When Gockley and Shilvock arrived in San Francisco in 2005 to take leadership of SF Opera, the issue of the centennial was already in their focus. Shilvock recalls:

“The birth of San Francisco Opera is, like the birth of San Francisco itself, something recent enough to feel connected to yet historic enough to feel the noble weight and tradition of those incipient seasons.

“It was just a year or so [after our arrival], when we undertook our first simulcast at the Civic Center, that I met Joe Bruscia, a son of one of the 10 Italians who had underwritten the Opera in 1922, and the very real history of this company sprang into life.

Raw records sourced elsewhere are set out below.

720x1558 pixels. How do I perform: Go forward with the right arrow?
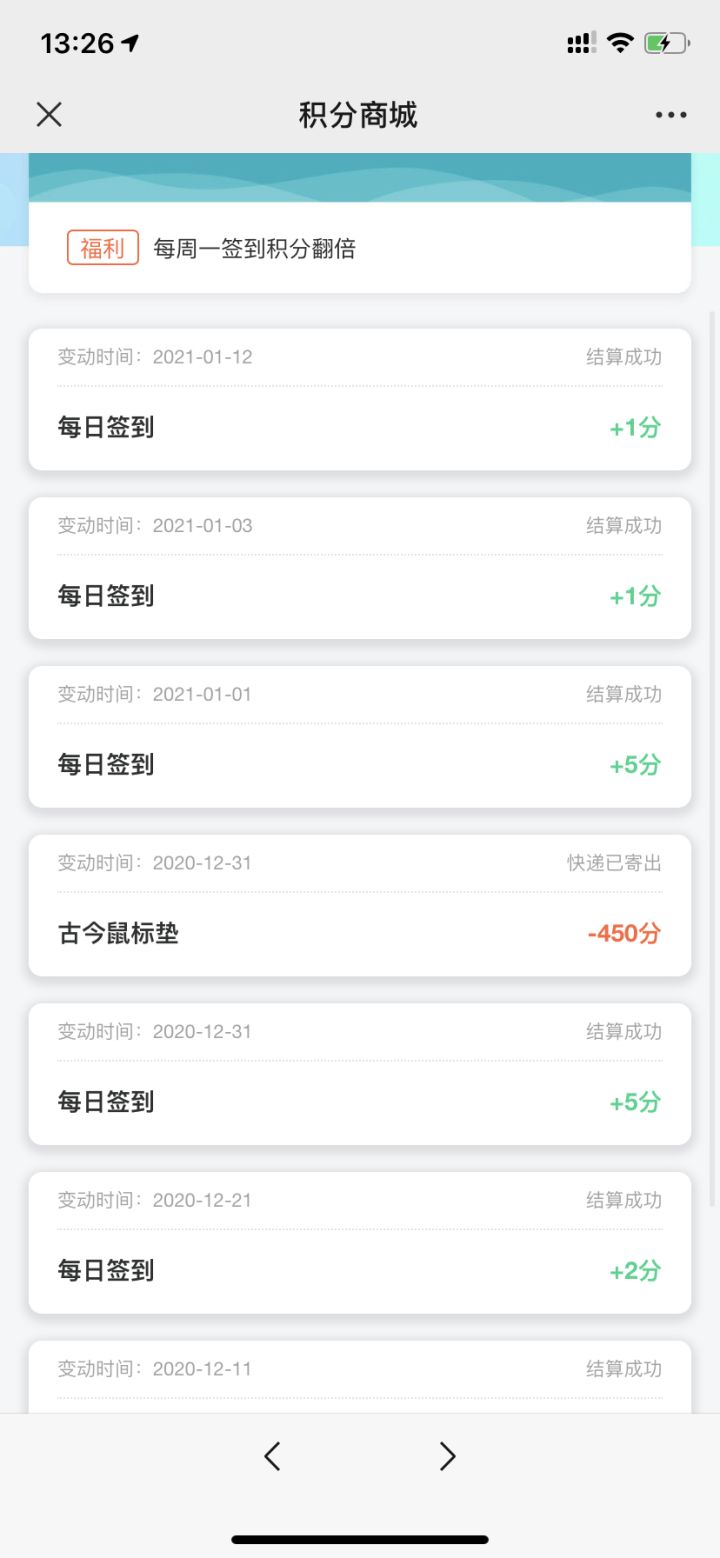click(447, 1456)
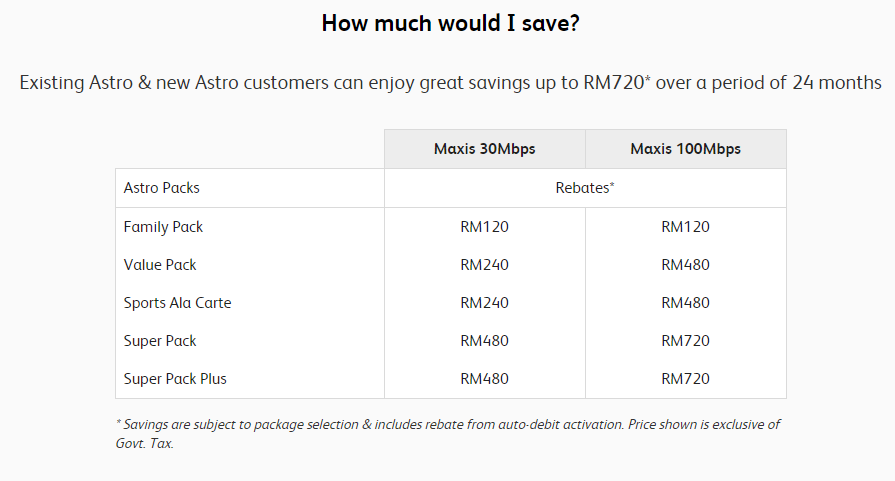Click the "Govt. Tax." text in footnote
This screenshot has width=895, height=481.
(144, 443)
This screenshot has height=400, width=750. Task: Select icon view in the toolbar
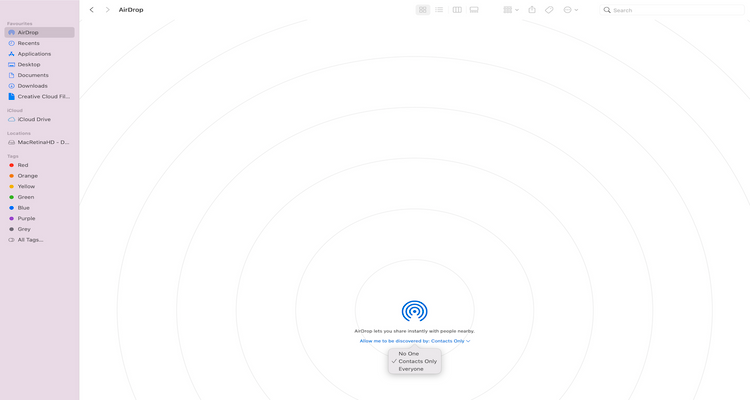pos(422,10)

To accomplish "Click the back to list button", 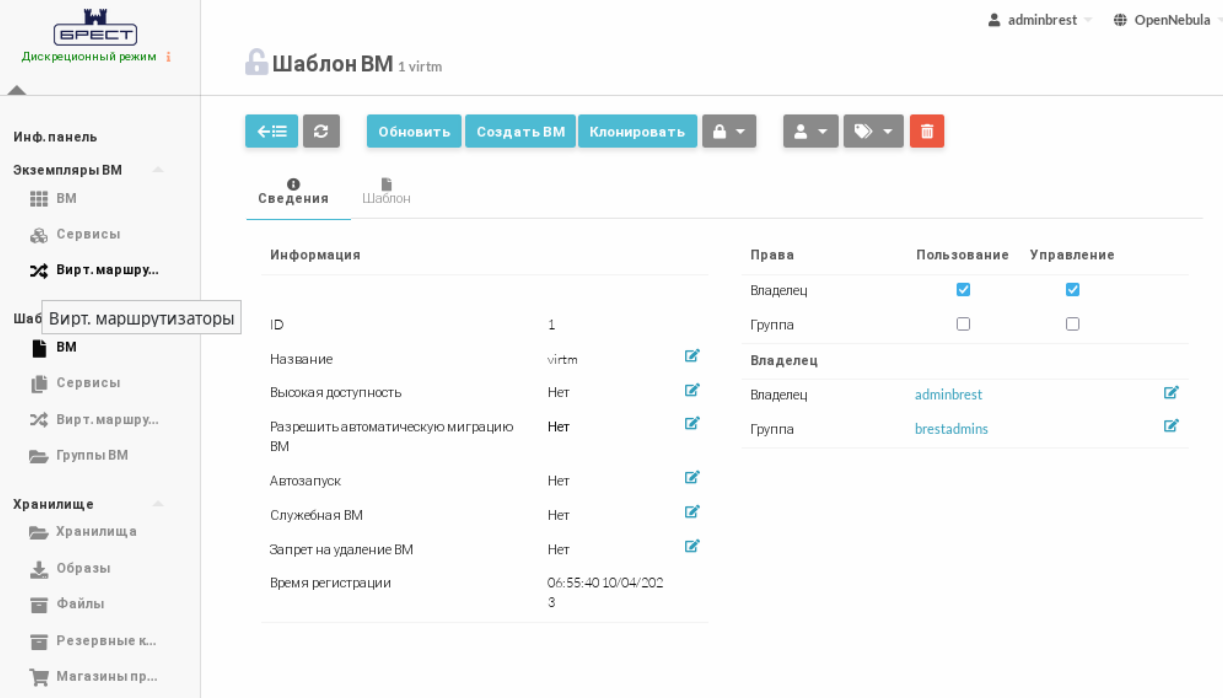I will (271, 132).

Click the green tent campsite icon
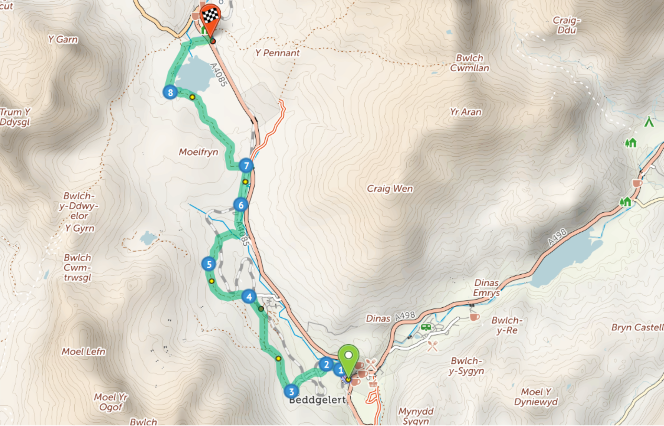[x=648, y=122]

At a gathering of the Il Cenacolo club, founded just a few years after the birth of the Opera, I felt all of the extraordinary legacy of the Italian community which had founded  San Francisco Opera.”

Eight years ago, Gockley spoke of the centennial “when I won’t be around” (as Shilvock succeeded him as general director in 2016) with remarkable candor and foresight, predicting the fiscal situation exactly, calling for a $92 million operating budget, even before the unforeseeable huge temporary drop during the pandemic’s closure of the War Memorial. 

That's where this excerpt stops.